_WORK TO COMPLETE_: Of all the entries below, retype only the lines from the one with "Kangra (111, 121)" through the one with "English (76, 13)", exactly as they appear.
##### EXTRACTED RECORDS #####
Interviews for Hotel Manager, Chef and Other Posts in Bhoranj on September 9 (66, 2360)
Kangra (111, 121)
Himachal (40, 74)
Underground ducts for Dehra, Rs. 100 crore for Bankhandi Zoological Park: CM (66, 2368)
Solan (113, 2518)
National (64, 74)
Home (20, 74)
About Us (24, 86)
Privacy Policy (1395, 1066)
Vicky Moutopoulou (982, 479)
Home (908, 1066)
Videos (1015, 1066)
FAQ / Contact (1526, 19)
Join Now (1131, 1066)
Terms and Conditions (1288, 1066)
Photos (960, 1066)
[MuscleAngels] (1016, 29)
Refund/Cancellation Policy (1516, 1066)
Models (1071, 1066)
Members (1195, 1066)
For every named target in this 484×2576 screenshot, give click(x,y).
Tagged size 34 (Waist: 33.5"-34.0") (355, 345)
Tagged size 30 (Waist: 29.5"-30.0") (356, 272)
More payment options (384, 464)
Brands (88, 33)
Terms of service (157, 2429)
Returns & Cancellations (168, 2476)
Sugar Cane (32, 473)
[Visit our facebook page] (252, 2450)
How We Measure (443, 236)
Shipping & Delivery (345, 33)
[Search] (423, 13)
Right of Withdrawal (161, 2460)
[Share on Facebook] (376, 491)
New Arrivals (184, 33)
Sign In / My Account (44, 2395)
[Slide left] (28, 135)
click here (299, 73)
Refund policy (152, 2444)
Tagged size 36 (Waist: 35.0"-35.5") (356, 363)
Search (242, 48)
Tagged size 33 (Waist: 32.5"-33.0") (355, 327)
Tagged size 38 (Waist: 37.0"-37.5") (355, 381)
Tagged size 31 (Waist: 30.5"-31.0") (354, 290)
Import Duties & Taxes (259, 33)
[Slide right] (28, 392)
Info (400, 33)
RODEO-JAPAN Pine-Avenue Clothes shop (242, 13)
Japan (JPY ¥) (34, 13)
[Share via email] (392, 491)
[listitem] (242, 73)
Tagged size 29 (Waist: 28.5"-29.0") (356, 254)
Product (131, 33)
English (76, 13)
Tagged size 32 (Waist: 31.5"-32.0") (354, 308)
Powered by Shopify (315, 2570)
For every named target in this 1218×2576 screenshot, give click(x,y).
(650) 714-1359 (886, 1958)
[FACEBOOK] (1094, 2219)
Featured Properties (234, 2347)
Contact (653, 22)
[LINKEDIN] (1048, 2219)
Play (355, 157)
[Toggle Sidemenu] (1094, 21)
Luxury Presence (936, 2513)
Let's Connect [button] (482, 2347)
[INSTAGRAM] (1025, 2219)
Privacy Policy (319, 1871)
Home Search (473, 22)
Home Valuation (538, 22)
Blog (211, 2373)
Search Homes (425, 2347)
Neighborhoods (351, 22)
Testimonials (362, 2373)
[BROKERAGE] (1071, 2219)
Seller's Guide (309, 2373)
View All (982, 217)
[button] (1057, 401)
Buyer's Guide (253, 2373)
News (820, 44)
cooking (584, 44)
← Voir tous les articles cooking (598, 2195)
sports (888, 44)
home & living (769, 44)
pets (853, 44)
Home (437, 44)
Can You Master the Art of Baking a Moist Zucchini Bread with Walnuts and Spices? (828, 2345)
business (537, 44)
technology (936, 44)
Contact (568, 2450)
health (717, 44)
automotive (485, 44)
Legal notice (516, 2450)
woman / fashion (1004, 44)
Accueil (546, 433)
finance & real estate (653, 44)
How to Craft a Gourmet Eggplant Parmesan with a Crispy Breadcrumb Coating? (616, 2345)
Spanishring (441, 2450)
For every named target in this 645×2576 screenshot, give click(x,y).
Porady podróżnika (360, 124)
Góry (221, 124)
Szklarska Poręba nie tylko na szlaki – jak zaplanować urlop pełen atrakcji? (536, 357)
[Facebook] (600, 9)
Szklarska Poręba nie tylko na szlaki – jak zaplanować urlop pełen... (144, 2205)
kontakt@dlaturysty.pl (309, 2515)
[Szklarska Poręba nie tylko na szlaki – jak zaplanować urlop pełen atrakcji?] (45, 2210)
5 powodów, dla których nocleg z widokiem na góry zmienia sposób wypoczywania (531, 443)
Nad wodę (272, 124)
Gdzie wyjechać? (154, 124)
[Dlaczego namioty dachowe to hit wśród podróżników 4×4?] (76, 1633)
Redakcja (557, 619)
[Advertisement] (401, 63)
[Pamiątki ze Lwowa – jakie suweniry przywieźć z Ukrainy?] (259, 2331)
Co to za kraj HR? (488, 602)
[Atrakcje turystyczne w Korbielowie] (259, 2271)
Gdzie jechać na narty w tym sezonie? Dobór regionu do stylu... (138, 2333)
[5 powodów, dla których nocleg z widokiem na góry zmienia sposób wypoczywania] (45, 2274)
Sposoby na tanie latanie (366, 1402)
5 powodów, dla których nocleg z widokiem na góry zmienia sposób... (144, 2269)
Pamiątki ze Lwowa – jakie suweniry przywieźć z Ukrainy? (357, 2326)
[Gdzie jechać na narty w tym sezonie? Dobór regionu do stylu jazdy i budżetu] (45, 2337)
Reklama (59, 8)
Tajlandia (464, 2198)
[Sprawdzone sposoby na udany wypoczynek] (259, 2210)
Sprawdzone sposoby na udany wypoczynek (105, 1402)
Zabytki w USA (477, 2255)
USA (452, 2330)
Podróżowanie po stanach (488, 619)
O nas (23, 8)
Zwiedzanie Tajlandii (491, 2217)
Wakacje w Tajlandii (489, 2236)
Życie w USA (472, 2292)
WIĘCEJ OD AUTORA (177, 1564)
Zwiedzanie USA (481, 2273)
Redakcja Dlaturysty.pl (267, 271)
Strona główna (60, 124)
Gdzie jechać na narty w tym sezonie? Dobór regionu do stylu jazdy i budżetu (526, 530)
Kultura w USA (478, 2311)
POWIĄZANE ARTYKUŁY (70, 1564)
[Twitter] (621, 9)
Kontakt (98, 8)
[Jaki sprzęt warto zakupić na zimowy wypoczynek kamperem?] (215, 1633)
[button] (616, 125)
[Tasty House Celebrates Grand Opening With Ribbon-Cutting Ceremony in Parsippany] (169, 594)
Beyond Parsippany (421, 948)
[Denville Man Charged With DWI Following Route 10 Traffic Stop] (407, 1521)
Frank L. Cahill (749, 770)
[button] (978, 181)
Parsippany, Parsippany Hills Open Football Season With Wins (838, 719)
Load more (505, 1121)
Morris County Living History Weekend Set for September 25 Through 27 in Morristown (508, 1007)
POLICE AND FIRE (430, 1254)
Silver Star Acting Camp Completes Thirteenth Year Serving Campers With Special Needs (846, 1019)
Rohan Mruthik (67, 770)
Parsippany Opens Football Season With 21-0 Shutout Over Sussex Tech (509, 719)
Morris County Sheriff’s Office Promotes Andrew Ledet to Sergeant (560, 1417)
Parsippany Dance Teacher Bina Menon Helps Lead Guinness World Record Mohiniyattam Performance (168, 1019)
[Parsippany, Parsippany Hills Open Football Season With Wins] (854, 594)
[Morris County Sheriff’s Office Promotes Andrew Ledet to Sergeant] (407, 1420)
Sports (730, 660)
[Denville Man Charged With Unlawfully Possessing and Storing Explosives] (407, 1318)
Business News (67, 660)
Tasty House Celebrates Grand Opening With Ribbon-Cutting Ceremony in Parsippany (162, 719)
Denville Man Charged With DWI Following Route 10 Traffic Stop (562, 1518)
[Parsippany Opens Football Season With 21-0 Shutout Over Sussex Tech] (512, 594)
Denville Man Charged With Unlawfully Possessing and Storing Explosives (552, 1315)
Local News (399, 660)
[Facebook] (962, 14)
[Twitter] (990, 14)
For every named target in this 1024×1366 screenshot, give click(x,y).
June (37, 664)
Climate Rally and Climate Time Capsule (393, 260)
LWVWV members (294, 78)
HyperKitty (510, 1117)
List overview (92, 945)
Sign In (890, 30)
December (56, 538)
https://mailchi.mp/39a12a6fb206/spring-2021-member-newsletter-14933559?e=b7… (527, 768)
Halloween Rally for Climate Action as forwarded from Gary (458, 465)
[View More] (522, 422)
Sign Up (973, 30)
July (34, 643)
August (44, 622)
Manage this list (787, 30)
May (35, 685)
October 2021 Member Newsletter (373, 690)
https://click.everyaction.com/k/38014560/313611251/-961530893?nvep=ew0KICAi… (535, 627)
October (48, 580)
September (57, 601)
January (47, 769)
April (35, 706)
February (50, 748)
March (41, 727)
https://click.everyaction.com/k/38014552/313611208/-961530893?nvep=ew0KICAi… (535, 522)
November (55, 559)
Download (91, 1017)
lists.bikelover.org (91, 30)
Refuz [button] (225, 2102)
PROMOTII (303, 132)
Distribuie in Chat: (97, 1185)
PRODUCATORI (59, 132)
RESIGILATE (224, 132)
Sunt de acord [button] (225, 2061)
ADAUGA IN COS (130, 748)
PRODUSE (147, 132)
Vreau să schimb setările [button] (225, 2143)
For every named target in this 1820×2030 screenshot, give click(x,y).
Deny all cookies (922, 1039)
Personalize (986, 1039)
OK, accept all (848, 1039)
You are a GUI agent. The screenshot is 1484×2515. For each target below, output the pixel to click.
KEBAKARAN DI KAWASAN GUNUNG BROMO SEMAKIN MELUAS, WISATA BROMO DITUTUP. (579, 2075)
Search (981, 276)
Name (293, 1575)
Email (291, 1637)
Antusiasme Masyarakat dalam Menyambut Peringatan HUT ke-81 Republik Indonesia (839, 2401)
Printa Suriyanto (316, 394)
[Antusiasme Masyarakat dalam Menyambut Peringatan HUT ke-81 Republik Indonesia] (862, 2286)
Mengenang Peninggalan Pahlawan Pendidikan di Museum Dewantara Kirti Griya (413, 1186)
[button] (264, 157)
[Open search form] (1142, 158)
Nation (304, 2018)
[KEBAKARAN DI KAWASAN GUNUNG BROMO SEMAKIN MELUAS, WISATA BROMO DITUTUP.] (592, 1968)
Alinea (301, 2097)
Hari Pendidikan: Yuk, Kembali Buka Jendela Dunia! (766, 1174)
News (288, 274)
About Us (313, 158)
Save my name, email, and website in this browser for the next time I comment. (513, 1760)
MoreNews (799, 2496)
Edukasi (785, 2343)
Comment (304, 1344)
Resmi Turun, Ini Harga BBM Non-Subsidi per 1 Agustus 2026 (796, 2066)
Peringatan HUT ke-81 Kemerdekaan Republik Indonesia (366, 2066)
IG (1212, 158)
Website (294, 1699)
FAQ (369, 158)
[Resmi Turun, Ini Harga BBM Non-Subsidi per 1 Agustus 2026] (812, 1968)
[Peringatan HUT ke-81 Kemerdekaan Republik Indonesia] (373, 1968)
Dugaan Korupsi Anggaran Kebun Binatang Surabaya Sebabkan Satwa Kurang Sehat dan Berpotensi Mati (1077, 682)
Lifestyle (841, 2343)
#####
_TASK ANSWER_:
Kangra (111, 121)
Himachal (40, 74)
Underground ducts for Dehra, Rs. 100 crore for Bankhandi Zoological Park: CM (66, 2368)
Solan (113, 2518)
National (64, 74)
Home (20, 74)
About Us (24, 86)
Privacy Policy (1395, 1066)
Vicky Moutopoulou (982, 479)
Home (908, 1066)
Videos (1015, 1066)
FAQ / Contact (1526, 19)
Join Now (1131, 1066)
Terms and Conditions (1288, 1066)
Photos (960, 1066)
[MuscleAngels] (1016, 29)
Refund/Cancellation Policy (1516, 1066)
Models (1071, 1066)
Members (1195, 1066)
For every named target in this 484×2576 screenshot, give click(x,y).
Tagged size 34 (Waist: 33.5"-34.0") (355, 345)
Tagged size 30 (Waist: 29.5"-30.0") (356, 272)
More payment options (384, 464)
Brands (88, 33)
Terms of service (157, 2429)
Returns & Cancellations (168, 2476)
Sugar Cane (32, 473)
[Visit our facebook page] (252, 2450)
How We Measure (443, 236)
Shipping & Delivery (345, 33)
[Search] (423, 13)
Right of Withdrawal (161, 2460)
[Share on Facebook] (376, 491)
New Arrivals (184, 33)
Sign In / My Account (44, 2395)
[Slide left] (28, 135)
click here (299, 73)
Refund policy (152, 2444)
Tagged size 36 (Waist: 35.0"-35.5") (356, 363)
Search (242, 48)
Tagged size 33 (Waist: 32.5"-33.0") (355, 327)
Tagged size 38 (Waist: 37.0"-37.5") (355, 381)
Tagged size 31 (Waist: 30.5"-31.0") (354, 290)
Import Duties & Taxes (259, 33)
[Slide right] (28, 392)
Info (400, 33)
RODEO-JAPAN Pine-Avenue Clothes shop (242, 13)
Japan (JPY ¥) (34, 13)
[Share via email] (392, 491)
[listitem] (242, 73)
Tagged size 29 (Waist: 28.5"-29.0") (356, 254)
Product (131, 33)
English (76, 13)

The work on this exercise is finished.